TASK REQUIREMENTS:
Substitute "Screen size" for "Screen dimensions" in the rows from the first line through the line containing "point(28,187)", and give those lines again with everything else unchanged.

**** RECORD SET ****

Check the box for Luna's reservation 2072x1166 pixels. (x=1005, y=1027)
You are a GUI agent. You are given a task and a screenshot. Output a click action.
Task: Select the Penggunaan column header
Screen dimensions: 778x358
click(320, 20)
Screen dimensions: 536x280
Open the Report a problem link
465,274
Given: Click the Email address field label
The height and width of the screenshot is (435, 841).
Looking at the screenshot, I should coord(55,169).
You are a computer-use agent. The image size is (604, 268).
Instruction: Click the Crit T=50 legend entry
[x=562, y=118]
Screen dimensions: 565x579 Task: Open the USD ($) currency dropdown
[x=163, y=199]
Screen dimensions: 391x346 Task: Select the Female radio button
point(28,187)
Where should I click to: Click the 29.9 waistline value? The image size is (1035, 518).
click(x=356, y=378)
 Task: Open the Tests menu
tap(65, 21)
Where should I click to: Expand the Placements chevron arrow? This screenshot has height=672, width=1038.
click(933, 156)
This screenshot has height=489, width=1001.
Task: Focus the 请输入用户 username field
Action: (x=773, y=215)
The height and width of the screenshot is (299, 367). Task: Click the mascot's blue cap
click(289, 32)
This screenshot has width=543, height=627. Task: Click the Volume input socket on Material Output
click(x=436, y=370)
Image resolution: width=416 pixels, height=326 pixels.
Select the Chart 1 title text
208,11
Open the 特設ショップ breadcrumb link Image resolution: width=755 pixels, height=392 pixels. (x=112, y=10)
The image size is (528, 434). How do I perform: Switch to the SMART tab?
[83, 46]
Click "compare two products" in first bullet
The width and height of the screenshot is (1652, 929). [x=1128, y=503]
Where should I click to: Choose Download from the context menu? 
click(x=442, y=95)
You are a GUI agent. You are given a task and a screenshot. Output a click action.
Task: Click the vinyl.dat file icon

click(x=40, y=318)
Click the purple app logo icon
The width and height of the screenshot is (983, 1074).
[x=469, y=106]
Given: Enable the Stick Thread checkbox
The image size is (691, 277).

****

RESULT OF THE EXERCISE:
Check the box for Luna's reservation 2072x1166 pixels. (x=1005, y=1027)
You are a GUI agent. You are given a task and a screenshot. Output a click action.
Task: Select the Penggunaan column header
Screen size: 778x358
click(320, 20)
Screen size: 536x280
Open the Report a problem link
465,274
Given: Click the Email address field label
The height and width of the screenshot is (435, 841).
Looking at the screenshot, I should coord(55,169).
You are a computer-use agent. The image size is (604, 268).
Instruction: Click the Crit T=50 legend entry
[x=562, y=118]
Screen size: 565x579 Task: Open the USD ($) currency dropdown
[x=163, y=199]
Screen size: 391x346 Task: Select the Female radio button
point(28,187)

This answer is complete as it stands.